Copy the items word for word, from the line containing "Open the More menu" through the end of the items, and leave the pictures out of your copy.

**Material for the task:**
──────────────────────────────

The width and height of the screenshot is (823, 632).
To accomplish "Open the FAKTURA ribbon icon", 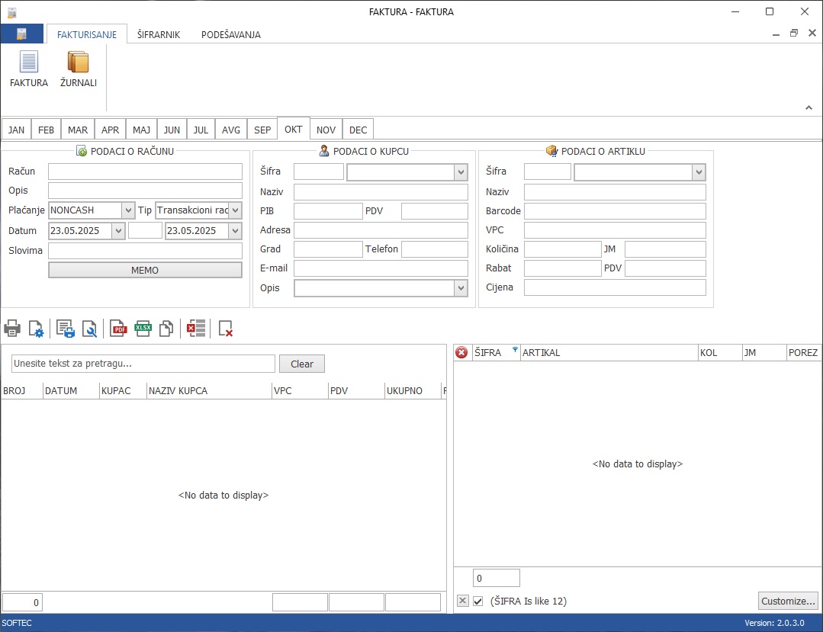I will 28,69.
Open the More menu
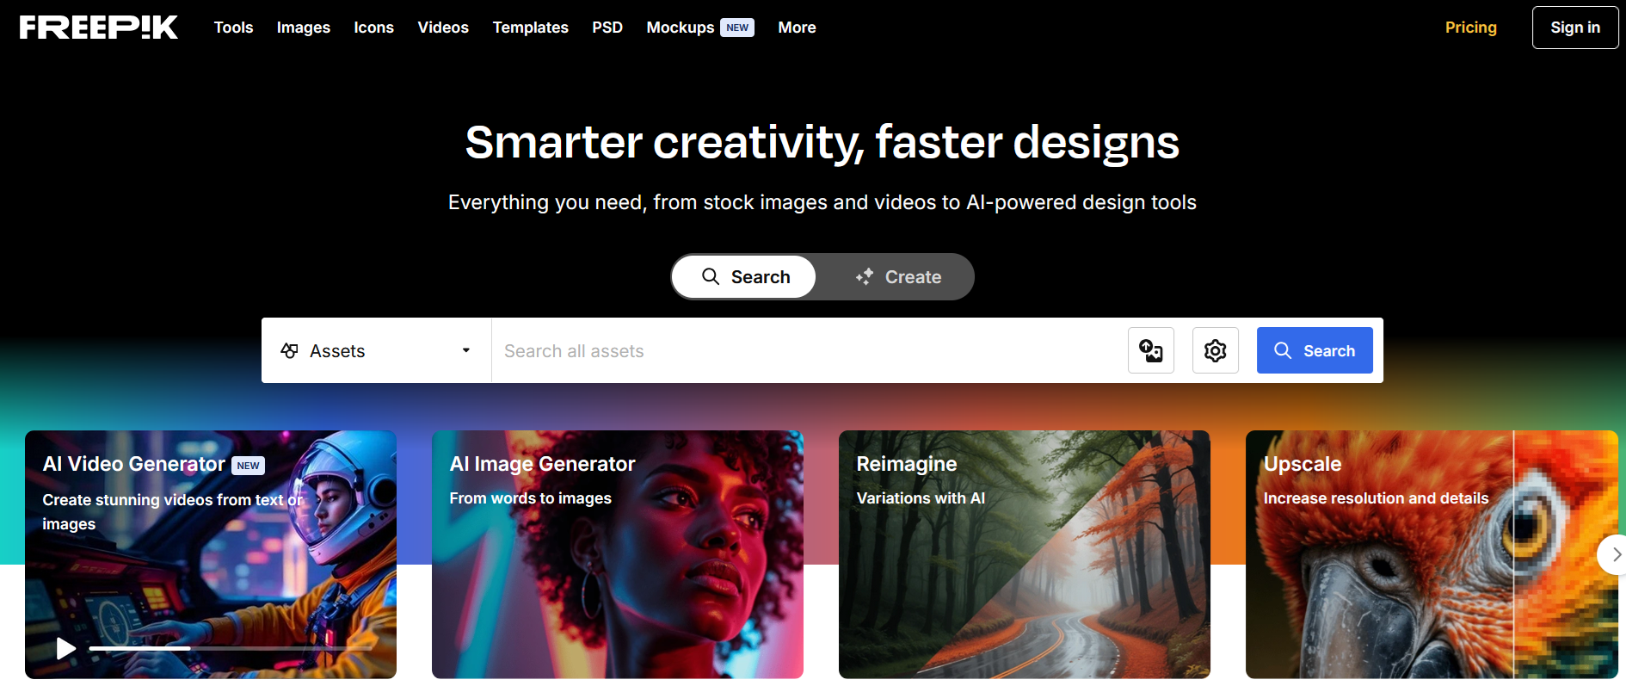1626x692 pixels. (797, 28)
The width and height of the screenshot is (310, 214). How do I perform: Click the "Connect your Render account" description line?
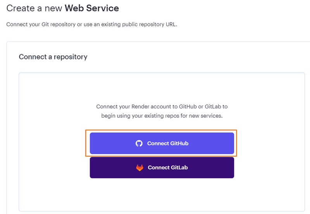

──────────────────────────────

**Task response:**
Open the More menu
1626x692 pixels. (797, 28)
The width and height of the screenshot is (310, 214). How do I perform: Click the "Connect your Render account" description line?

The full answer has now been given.